Of course, it’s not always the moment to kiss or cuddle.
But intentionally not showing affection as a form of punishment is when it gets manipulative.
Don’t do this if you want a healthy relationship!
10) Being too emotionally dependent
Last but not least, being overly dependent on your partner is as unhealthy as everything else in this list.
Depending on your partner for emotional support if you don’t know how to give it to yourself, means you’re using them as a crutch to avoid your own issues.
In a healthy relationship, you should maintain a sense of self-development and self-care, rather than relying on them to look after you.
Having your own interests, life, and pursuits that aren’t related to your partner are truly key to a sustainable and lasting, happy relationship.
The effort, patience, and commitment to personal growth required to maintain a healthy relationship can be quite demanding if you’re used to unhealthy dynamics.
But once you say goodbye to these behaviors, you’ll start to see why these things are so important to a thriving connection!
Learning these behaviors gave me a whole new outlook on relationships.
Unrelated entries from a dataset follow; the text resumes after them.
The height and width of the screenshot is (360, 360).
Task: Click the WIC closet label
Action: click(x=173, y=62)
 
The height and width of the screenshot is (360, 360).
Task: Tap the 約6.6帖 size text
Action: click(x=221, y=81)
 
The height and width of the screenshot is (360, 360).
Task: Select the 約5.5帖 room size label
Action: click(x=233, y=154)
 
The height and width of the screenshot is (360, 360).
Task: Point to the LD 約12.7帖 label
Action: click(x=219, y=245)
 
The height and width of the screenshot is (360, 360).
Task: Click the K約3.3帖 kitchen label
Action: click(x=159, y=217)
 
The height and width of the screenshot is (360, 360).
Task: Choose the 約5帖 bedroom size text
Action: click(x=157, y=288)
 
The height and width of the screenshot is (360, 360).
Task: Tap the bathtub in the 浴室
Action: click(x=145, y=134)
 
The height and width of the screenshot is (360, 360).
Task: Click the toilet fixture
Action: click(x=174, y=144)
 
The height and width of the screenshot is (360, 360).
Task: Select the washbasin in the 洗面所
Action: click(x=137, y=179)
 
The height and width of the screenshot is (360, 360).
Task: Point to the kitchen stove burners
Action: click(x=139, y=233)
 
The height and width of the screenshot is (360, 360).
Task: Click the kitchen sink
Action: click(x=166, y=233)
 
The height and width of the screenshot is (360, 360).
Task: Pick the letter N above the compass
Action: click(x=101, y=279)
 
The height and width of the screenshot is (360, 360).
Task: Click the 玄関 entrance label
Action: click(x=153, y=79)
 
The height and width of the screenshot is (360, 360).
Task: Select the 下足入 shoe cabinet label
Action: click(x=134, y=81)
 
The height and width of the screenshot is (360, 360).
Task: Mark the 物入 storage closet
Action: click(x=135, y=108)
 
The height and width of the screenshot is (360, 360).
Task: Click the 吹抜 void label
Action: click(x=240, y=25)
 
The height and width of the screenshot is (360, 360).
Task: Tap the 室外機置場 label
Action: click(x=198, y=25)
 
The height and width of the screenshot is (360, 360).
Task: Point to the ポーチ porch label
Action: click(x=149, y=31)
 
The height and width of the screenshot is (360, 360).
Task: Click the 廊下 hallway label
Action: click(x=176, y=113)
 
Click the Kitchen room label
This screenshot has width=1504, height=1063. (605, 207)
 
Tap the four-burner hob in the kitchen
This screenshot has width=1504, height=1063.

I used to think a great relationship was someone who you just get along with really well.
But that’s only one side of the equation.
What’s really important is that you have someone who’s willing to heal themselves in order to be a better partner to you, as you do for them.
Someone who’s still willing to improve even when you don’t get along.
If you have that someone, do your best to let go of these destructive behaviors and help the relationship flourish – it’s more than worth it!